**** Texto da página ****

JOSIAS
O rapaz iceberg.
Imenso... o mar imenso. Oceano. Vasto, a perder de vista, até
ao horizonte sempre longínquo.
Um imenso deserto aquático. Olhando...
infinito. Estático não. Além da inquietude nervosa da sua superfície agitando-se
num sobe e desce contínuo de ondulações maiores ou menores, aqui e ali
salpicadas de branca espuma, salgada. No entanto, no segredo do seu seio sempre
circulando, se renovando. Correntes levam as suas águas, mais ou menos frias,
por todo o globo. Trazem e levam, sem nada mudar, aparentemente, mas distribuindo
vida e fartura por todas as coordenadas.
A norte e a sul, bem nos topos. O
mar gelado. O imenso manto branco. A alva crosta, acima e abaixo da qual a vida
se faz, determinada, persistente, decidida a vencer e sobreviver.
Cobre-se duma camada espessa e
dura. Um mundo inóspito, onde seres improváveis encontram seu meio de subsistir
e levar adiante os ciclos da vida.
Mas nada é estático e duradouro.
As adversidades quebram o banco de gelo. O vai vem contínuo das ondas. O sobe e
desce das marés. A temperatura subindo e os ventos pressionando. No campo
uniforme, inóspito, a crosta gelada foi abrindo brechas, cavando abismos,
separando blocos. Rasgando o que era uno.
Das geleiras montanhosas desce
um veio imenso ao encontro do mar. Fragmentos dispersando-se em direcções
diversas. Icebergs vogando em rumos incertos. Divergindo. Separando-se. Afastando-se. Isolando-se.

**** Dados fornecidos ****

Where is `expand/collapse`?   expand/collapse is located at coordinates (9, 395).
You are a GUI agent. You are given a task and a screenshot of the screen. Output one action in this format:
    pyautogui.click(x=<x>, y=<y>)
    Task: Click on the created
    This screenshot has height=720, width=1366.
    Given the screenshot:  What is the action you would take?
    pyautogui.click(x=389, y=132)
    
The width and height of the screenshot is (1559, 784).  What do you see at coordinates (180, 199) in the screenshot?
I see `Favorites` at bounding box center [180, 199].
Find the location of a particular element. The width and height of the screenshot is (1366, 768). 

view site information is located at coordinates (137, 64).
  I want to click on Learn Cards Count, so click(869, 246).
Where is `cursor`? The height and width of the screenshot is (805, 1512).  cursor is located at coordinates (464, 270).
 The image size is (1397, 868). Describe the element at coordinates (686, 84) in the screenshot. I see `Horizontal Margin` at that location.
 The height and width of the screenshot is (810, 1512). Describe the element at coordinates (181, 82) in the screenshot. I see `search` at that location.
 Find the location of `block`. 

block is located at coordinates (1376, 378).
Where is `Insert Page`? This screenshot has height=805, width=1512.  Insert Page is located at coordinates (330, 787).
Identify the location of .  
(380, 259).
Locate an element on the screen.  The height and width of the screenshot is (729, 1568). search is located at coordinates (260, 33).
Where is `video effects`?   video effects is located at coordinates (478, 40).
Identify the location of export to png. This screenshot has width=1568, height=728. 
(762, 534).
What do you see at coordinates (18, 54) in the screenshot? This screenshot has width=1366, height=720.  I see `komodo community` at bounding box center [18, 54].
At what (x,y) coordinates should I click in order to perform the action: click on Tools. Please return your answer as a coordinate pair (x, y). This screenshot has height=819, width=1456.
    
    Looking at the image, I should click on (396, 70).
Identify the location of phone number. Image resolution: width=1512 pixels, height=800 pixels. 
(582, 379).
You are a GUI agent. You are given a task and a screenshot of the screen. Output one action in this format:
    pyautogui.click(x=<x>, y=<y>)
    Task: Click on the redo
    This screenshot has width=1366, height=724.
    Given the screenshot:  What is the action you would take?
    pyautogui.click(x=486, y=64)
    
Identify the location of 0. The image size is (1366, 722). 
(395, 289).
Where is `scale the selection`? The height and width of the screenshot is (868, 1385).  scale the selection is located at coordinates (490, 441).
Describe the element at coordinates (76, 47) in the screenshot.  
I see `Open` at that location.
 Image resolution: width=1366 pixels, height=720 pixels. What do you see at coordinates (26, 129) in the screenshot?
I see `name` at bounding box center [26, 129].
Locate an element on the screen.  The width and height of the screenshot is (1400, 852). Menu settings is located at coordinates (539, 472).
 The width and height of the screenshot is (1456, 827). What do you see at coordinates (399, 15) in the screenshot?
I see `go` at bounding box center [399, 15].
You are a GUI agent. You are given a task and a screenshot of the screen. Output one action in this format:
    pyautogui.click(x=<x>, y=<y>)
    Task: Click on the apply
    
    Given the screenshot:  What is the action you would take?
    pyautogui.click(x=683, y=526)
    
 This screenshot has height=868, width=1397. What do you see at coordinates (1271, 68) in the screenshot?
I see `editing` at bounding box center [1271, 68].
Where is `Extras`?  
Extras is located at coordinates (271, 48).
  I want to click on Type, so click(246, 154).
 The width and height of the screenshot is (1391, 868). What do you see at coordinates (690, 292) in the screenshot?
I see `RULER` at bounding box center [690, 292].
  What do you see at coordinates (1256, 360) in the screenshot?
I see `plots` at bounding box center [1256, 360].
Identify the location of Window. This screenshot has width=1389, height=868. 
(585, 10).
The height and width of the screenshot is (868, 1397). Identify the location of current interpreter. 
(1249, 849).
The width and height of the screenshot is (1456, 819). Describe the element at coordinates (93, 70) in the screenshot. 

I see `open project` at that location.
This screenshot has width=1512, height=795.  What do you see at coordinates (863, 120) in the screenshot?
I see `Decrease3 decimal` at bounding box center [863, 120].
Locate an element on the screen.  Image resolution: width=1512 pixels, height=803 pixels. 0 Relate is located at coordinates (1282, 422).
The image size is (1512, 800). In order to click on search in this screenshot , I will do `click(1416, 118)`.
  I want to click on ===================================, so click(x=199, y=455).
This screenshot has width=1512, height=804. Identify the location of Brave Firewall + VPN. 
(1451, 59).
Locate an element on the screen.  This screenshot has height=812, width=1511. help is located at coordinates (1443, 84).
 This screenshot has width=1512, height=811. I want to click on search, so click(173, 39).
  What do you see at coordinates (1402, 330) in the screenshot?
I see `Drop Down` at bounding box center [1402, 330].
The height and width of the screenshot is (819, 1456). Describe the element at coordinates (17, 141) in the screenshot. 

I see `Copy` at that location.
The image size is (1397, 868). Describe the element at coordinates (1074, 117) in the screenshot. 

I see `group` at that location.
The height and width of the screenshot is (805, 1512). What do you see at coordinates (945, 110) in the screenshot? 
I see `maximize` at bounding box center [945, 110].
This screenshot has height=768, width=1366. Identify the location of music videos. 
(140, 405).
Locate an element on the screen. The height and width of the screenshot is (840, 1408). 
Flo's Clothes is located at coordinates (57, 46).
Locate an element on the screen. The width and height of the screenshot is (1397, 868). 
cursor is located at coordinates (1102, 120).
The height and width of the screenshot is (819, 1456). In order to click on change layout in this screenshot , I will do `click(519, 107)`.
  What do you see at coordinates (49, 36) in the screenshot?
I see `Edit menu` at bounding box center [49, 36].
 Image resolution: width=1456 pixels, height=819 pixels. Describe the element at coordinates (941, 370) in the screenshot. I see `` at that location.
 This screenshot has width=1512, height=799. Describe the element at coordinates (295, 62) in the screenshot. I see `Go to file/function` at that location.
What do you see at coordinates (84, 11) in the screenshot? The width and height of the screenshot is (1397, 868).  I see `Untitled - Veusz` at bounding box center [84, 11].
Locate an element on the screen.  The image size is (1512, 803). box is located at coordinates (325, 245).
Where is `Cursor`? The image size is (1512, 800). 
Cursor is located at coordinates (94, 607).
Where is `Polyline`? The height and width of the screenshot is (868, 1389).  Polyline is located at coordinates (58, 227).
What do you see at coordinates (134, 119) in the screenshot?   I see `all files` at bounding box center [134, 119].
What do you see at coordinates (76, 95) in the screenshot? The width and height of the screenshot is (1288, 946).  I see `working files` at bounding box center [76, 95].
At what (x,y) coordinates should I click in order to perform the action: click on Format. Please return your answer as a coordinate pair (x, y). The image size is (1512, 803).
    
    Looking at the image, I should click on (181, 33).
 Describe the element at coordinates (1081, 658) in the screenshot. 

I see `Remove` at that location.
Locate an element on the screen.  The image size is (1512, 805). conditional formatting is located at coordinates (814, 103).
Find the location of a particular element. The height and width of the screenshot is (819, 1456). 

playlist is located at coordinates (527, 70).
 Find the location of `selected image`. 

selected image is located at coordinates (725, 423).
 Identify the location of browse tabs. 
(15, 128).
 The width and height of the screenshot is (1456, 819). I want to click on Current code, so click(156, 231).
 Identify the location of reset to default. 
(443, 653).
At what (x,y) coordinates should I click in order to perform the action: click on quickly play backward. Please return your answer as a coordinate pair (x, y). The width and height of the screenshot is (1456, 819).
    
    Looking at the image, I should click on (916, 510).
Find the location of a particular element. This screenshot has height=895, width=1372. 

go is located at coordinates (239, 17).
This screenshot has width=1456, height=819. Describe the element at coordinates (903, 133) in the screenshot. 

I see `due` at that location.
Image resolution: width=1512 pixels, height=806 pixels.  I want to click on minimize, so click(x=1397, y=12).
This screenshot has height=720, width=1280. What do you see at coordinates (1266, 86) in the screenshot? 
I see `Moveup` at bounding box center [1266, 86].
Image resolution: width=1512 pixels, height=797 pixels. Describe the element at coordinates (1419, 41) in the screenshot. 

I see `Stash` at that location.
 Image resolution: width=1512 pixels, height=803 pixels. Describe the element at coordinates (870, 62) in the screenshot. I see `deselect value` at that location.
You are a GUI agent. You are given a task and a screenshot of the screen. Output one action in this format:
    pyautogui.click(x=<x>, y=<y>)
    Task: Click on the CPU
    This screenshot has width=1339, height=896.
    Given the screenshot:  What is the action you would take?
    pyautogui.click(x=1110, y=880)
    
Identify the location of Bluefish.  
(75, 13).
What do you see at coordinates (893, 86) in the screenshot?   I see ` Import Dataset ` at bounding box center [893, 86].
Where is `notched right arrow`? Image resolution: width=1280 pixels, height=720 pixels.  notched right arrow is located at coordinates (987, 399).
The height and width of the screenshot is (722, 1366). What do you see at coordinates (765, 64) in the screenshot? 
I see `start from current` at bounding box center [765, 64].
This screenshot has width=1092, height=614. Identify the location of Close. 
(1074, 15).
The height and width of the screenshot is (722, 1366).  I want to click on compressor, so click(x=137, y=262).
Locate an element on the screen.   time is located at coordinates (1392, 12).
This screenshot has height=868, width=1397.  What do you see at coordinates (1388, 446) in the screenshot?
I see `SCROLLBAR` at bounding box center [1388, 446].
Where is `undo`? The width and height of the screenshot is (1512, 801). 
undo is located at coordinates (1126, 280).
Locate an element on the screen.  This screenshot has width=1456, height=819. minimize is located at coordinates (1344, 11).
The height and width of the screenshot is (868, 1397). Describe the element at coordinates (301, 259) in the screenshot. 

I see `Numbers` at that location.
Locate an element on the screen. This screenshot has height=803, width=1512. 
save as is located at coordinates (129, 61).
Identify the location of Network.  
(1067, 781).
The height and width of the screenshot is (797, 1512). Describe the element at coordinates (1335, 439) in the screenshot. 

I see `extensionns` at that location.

****

Lista de tarefas:
1. No texto sobre o rapaz iceberg, o que quebra o banco de gelo?
2. No texto sobre o rapaz iceberg, copie o trecho que começa em "As adversidades quebram" e vai até "Separando-se. Afastando-se. Isolando-se.", trocando "abismos" por "fendas".
Para responder, baseie-se só no texto.

Respostas do exercício:
1. As adversidades quebram o banco de gelo.

2.
As adversidades quebram o banco de gelo. O vai vem contínuo das ondas. O sobe e
desce das marés. A temperatura subindo e os ventos pressionando. No campo
uniforme, inóspito, a crosta gelada foi abrindo brechas, cavando fendas,
separando blocos. Rasgando o que era uno.
Das geleiras montanhosas desce
um veio imenso ao encontro do mar. Fragmentos dispersando-se em direcções
diversas. Icebergs vogando em rumos incertos. Divergindo. Separando-se. Afastando-se. Isolando-se.